■ Task prompt: Please copy word for word the lines that begin at the one containing "Image resolution: width=1001" and run through the end of the items, leaving the pictures out of your answer.

┌─ Data supplied

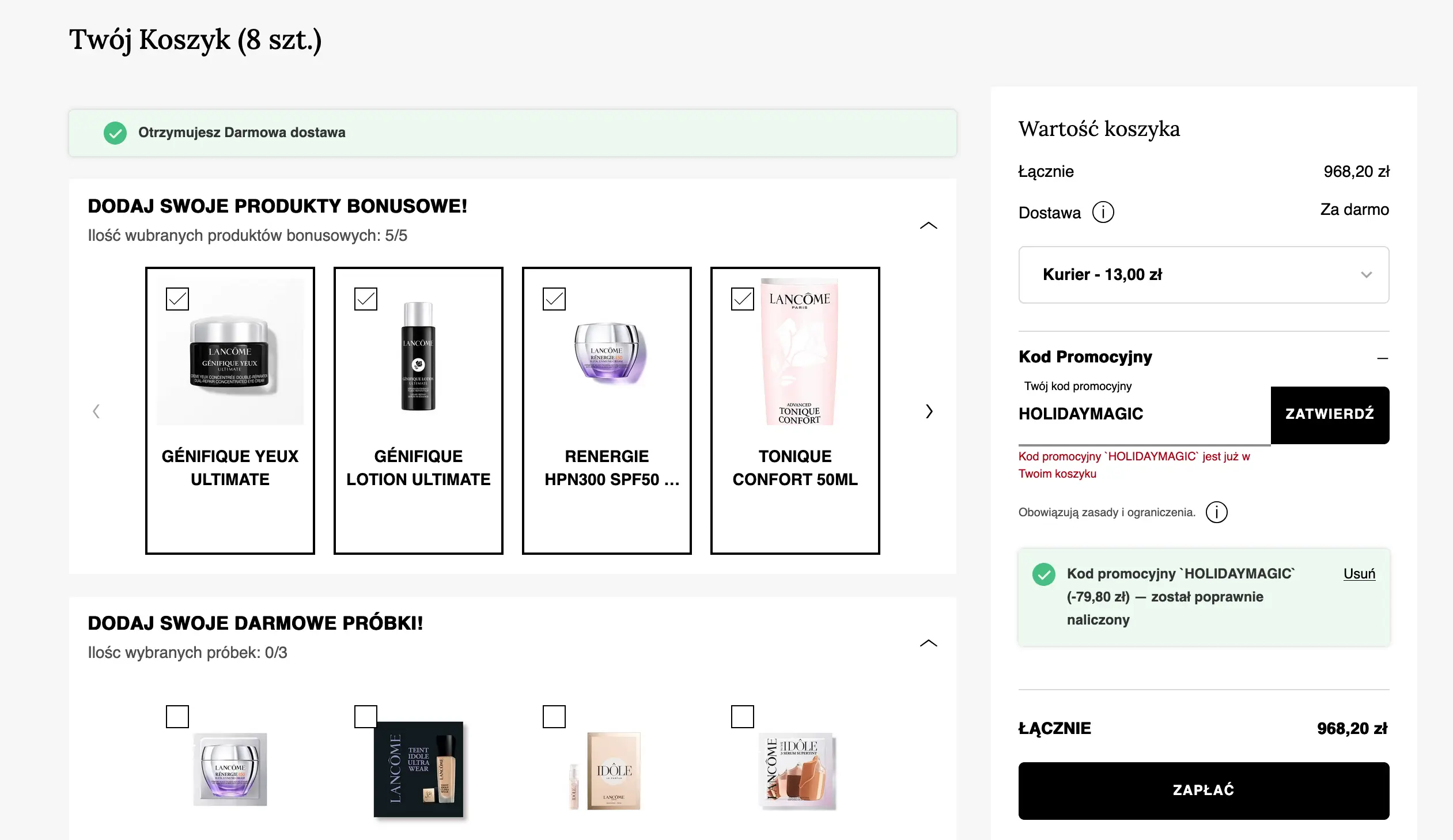
Task: Open the Kurier - 13,00 zł delivery dropdown
Action: click(x=1204, y=274)

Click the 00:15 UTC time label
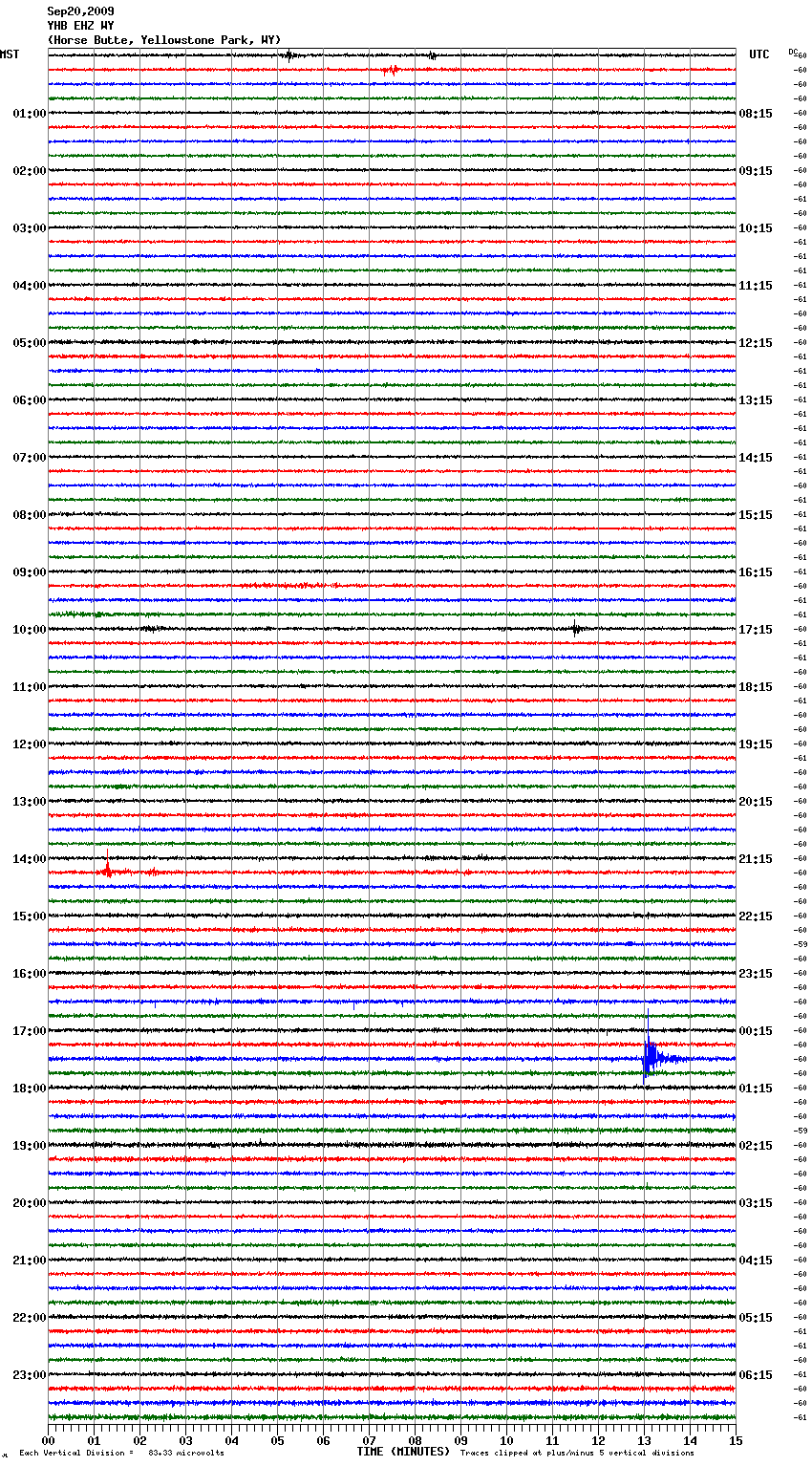click(x=756, y=1030)
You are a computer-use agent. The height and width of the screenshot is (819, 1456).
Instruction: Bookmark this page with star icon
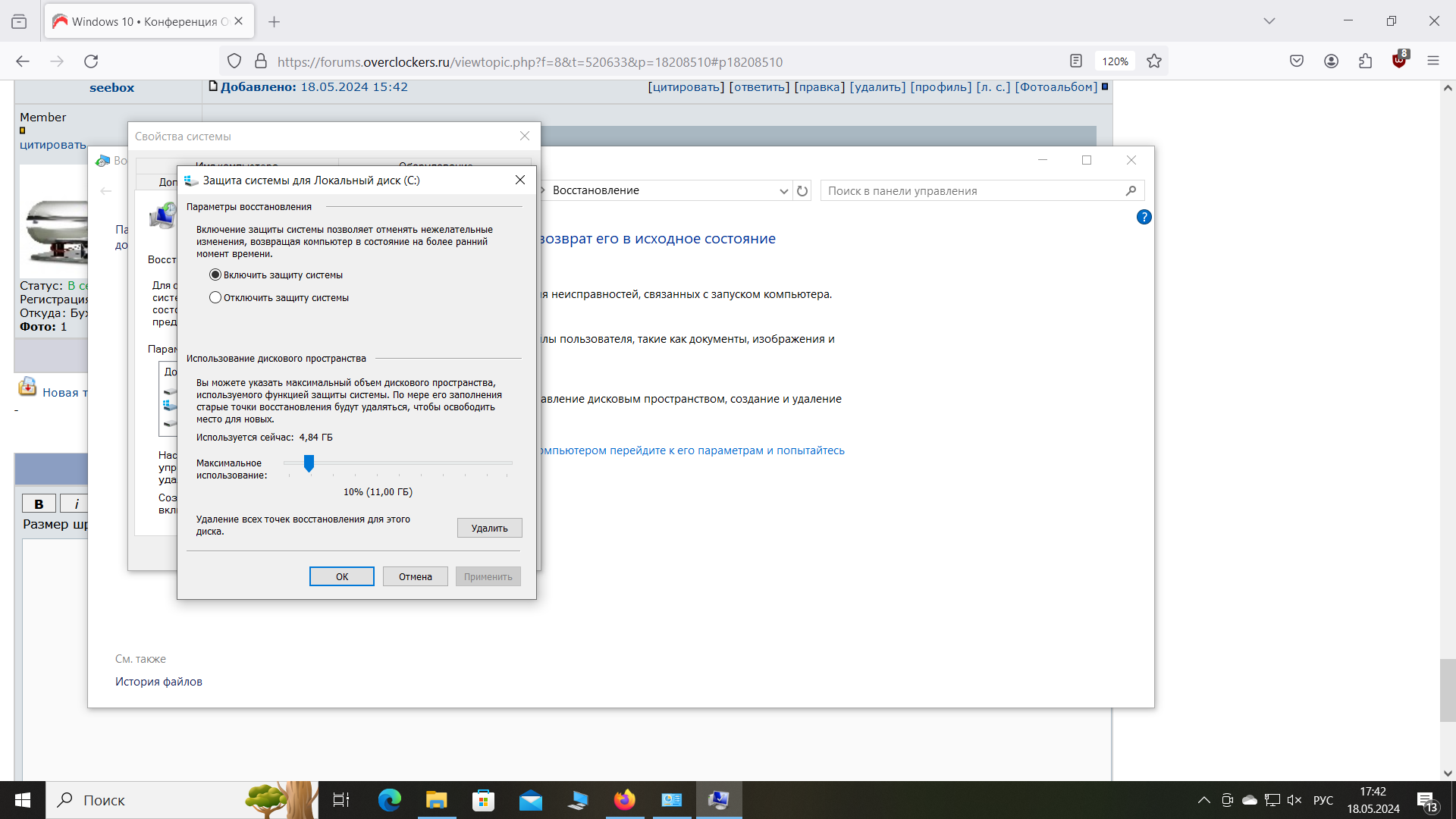click(x=1154, y=61)
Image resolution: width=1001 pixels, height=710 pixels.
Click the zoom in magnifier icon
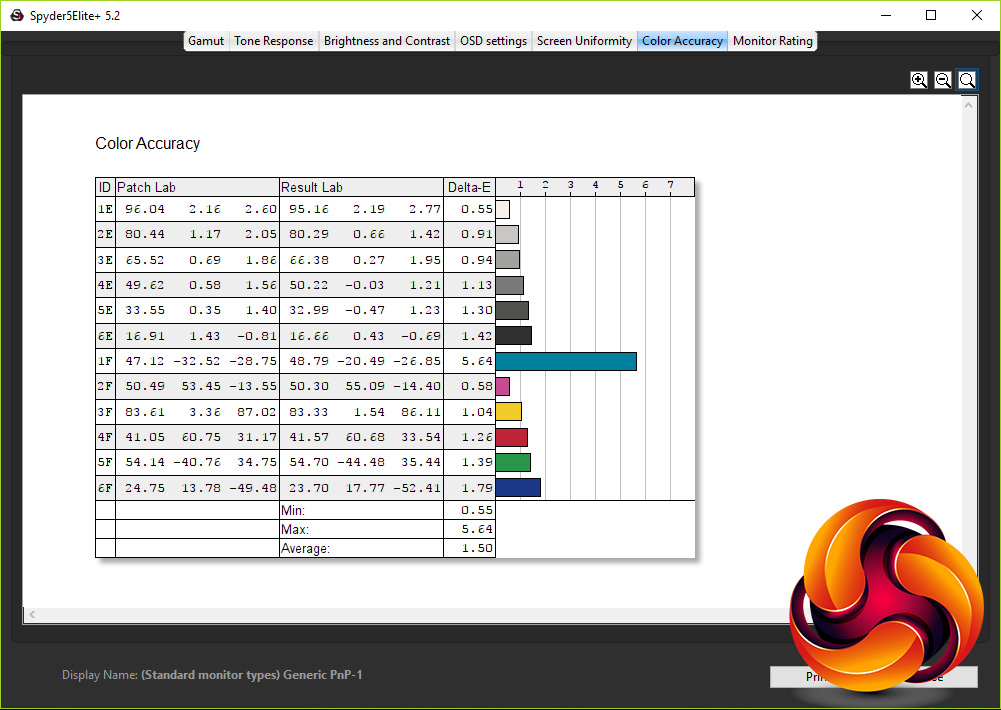919,80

└─

■ The result:
Image resolution: width=1001 pixels, height=710 pixels.
Click the zoom in magnifier icon
919,80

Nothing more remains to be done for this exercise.